Start of Dataset records
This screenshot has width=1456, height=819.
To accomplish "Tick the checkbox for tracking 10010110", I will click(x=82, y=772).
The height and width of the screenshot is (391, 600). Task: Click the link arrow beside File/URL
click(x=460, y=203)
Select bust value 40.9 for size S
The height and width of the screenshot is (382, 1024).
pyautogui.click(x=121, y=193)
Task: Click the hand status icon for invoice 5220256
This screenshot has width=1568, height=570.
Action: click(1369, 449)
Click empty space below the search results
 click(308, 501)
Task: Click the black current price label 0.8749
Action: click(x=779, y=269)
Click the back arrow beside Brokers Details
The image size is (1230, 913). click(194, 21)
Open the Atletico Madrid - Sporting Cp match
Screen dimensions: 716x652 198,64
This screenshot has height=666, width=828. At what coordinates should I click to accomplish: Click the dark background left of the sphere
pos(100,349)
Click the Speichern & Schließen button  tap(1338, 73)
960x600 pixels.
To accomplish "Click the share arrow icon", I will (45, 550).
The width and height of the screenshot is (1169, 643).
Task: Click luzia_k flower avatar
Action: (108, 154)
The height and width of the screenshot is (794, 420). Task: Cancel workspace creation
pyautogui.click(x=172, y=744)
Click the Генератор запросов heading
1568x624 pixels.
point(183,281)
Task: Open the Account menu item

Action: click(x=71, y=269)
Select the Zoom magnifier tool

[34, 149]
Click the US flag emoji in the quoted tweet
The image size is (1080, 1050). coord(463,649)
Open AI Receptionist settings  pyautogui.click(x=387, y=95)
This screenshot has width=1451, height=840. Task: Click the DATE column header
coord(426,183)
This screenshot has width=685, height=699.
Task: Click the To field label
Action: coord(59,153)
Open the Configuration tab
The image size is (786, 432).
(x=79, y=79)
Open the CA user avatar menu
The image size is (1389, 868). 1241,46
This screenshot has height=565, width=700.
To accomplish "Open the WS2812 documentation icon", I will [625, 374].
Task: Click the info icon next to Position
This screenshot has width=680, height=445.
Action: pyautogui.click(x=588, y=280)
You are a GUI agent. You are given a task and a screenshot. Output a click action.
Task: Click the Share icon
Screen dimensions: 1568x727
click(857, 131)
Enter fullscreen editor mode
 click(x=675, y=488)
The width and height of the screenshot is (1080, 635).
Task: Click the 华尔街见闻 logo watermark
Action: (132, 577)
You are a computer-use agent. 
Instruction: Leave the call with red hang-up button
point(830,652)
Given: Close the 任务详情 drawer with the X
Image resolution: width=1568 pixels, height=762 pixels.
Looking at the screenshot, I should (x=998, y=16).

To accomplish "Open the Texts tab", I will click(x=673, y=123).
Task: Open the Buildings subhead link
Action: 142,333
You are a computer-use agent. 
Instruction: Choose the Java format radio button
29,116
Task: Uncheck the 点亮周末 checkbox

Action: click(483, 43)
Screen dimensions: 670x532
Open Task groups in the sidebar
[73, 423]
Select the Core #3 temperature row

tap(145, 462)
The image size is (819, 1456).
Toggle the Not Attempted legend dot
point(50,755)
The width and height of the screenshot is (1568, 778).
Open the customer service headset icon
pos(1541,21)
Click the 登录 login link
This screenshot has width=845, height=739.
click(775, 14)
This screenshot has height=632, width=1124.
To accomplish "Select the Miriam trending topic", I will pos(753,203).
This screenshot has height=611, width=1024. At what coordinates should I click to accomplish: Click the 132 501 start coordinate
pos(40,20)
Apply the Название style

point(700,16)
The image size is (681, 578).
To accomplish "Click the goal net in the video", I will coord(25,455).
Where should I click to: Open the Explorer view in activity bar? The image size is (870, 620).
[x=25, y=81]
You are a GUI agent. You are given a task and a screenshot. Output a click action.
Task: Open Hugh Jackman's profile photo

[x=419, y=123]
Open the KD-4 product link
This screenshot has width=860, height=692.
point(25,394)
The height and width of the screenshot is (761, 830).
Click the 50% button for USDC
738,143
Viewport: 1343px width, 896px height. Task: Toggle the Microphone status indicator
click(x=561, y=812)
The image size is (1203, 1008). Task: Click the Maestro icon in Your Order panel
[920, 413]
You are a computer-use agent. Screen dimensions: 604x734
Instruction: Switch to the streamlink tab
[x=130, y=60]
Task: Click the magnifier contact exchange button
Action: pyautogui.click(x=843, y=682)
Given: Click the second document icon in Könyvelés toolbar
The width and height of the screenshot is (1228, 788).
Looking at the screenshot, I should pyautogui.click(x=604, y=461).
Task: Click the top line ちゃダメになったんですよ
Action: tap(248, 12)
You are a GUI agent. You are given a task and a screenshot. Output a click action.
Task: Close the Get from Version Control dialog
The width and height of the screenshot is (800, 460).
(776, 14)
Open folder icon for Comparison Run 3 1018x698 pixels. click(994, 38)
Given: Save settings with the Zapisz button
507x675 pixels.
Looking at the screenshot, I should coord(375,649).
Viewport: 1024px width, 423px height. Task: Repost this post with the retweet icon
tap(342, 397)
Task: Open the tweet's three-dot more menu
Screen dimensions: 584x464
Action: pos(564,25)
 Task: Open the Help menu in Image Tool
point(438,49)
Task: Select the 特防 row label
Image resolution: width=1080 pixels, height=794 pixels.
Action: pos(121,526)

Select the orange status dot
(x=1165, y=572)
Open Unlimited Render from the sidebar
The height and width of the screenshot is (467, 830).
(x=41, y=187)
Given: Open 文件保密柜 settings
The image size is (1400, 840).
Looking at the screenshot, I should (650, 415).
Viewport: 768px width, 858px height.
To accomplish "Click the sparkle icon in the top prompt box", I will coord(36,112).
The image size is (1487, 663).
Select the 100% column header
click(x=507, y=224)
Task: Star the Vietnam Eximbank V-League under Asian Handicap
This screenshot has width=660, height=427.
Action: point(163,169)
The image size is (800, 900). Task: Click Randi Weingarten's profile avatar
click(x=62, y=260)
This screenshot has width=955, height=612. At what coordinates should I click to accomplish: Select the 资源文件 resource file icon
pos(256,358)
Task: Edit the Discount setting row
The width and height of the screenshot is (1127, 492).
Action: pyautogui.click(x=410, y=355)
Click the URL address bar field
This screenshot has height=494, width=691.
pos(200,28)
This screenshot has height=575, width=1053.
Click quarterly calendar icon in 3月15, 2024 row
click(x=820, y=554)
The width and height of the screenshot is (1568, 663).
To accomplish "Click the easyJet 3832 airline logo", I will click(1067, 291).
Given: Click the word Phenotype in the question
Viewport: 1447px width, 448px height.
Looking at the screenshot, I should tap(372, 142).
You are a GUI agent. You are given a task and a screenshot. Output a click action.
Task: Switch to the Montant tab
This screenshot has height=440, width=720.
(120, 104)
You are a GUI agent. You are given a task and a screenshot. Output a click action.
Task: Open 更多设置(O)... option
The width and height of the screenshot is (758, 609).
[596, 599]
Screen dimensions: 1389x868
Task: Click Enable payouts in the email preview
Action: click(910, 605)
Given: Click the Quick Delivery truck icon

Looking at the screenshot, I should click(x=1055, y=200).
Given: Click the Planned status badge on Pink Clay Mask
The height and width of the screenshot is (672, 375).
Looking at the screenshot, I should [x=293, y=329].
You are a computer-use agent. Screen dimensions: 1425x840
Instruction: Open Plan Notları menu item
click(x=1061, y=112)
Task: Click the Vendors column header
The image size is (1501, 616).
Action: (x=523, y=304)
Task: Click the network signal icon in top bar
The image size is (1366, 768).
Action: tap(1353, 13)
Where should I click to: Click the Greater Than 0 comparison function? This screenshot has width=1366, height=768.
End of Dataset records
**Work required**
Your task for the entries above: copy exactly the span starting with the line with "The image size is (1487, 663)." and going on through the line with "The width and height of the screenshot is (1568, 663).", both lines included, and nothing else.

**Solution**
The image size is (1487, 663).
Select the 100% column header
click(x=507, y=224)
Task: Star the Vietnam Eximbank V-League under Asian Handicap
This screenshot has width=660, height=427.
Action: point(163,169)
The image size is (800, 900). Task: Click Randi Weingarten's profile avatar
click(x=62, y=260)
This screenshot has width=955, height=612. At what coordinates should I click to accomplish: Select the 资源文件 resource file icon
pos(256,358)
Task: Edit the Discount setting row
The width and height of the screenshot is (1127, 492).
Action: pyautogui.click(x=410, y=355)
Click the URL address bar field
This screenshot has height=494, width=691.
pos(200,28)
This screenshot has height=575, width=1053.
Click quarterly calendar icon in 3月15, 2024 row
click(x=820, y=554)
The width and height of the screenshot is (1568, 663).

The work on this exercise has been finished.